Section: Partnerships and Cooperations

International Initiatives

Inria Associate Teams

  • Title: COntrol and FOrecasting in Transportation networks

  • International Partner (Institution - Laboratory - Researcher):

    • University of California Berkeley (ÉTATS-UNIS)

  • Duration: 2014 - 2016

  • See also: http://necs.inrialpes.fr/v2/pages/comfort/EA_homepage_COMFORT.html

  • COMFORT is an Associate Team between Inria project-team NeCS and the Berkeley University project PATH. The joint team is in its 1st year of activity. COMFORT addresses open issues for Intelligent Transportation Systems (ITS). The goal of these systems is to use information technologies (sensing, signal processing, machine learning, communications, and control) to improve traffic flow, as well as enhance the safety and comfort of drivers. It has been established over the past several decades, through field studies and many scholarly publications, that the tools of ITS can significantly improve the flow of traffic on congested freeways and streets. Traffic operators can manage the system in a top-down fashion, for example, by changing the speed limit on a freeway, or by controlling the flow on the onramps (ramp metering).
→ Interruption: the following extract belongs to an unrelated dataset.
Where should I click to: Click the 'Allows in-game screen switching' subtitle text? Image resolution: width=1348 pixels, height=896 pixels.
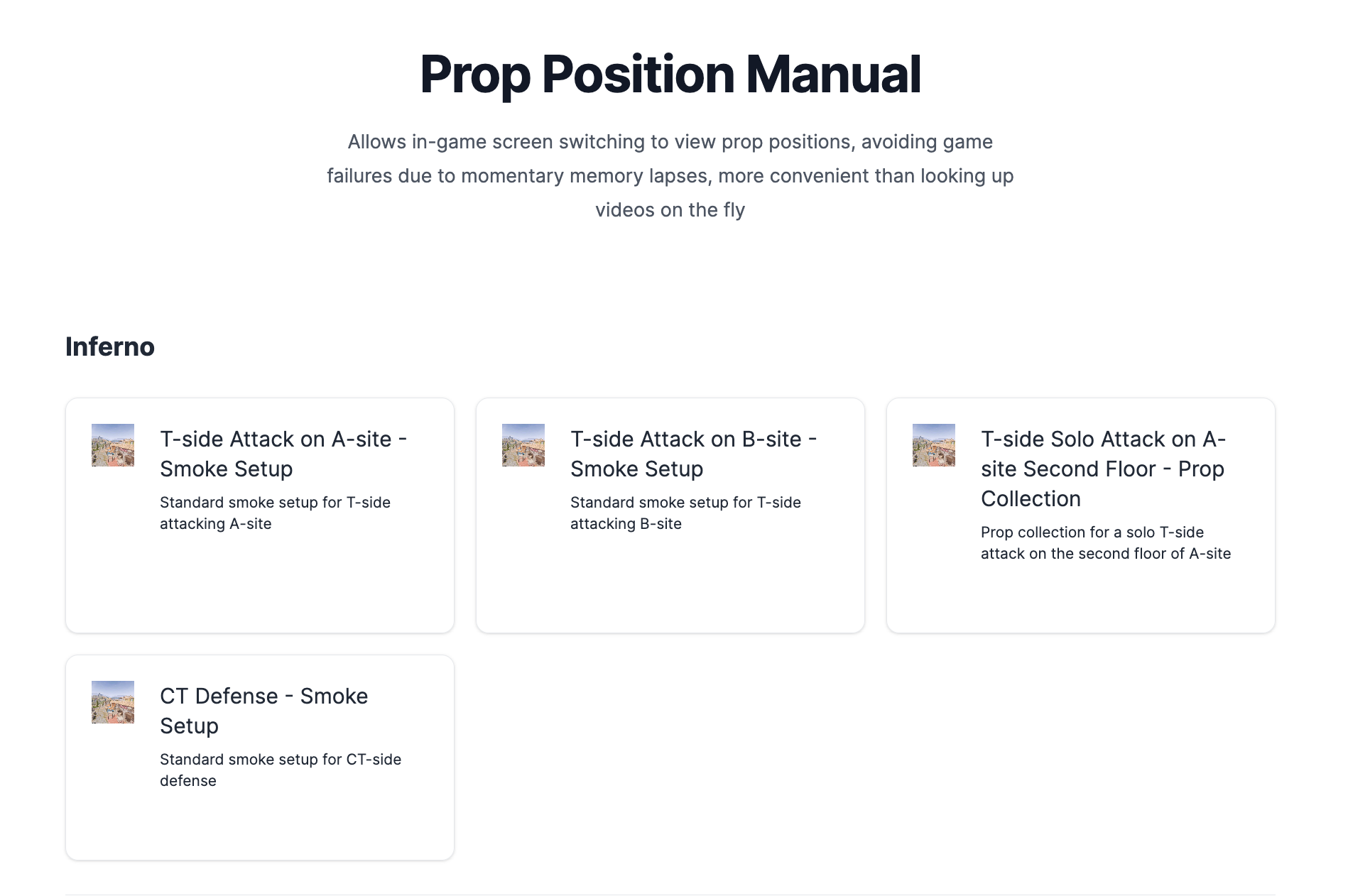pos(670,175)
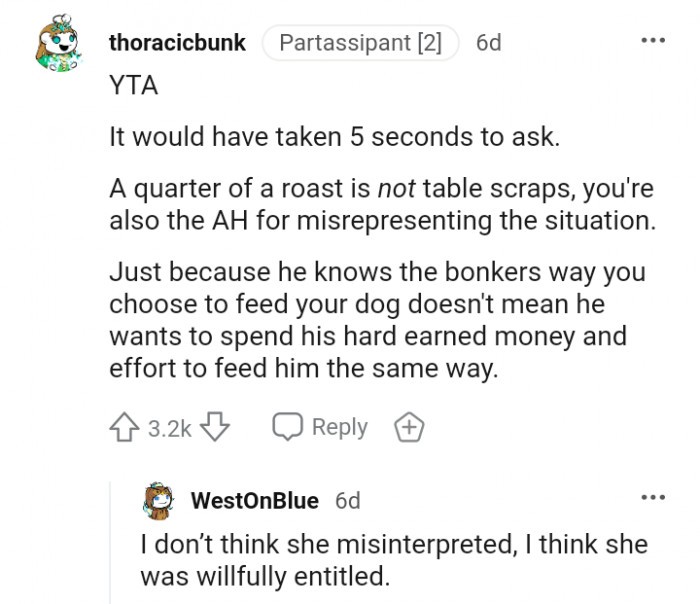The height and width of the screenshot is (604, 700).
Task: Visit the WestOnBlue username link
Action: pos(254,500)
Individual drivers can also affect traffic conditions from the bottom up, by making decisions based on reliable predictions. These predictions must be provided by a centralized system that can evaluate the decisions based on global information and sophisticate modeling techniques. It is now crucial to develop efficient algorithms for control and prediction that are well adapted to current and emerging sensing and communication technologies. The areas of traffic modeling and calibration, state estimation, and traffic control remain central to this effort. Specifically, COMFORT will address issues related to model validation before developing new traffic forecasting and distributed control algorithms. In particular the crucial issue of robustness will be considered through a complementary approach based on both stochastic and deterministic methods. The efficiency of the derived methods will be assessed using large networks simulators and real data obtained from the Californian and the Grenoble's testbed. Three main objectives will be addressed in this collaboration: a) Model validation and robust modeling for traffic estimation, control and forecasting; b) New methods for traffic forecasting; c) New methods for distributed traffic control and estimation.

Inria International Partners

H. Fourati has a collaboration with the Kazakhstan National Technical University (KazNTU). He co-advised (with Pr. Olga Shiryayeva in KazNTU) Zarina Samigulina, a PhD student in KazNTU, which defended her PhD Thesis in May 2014.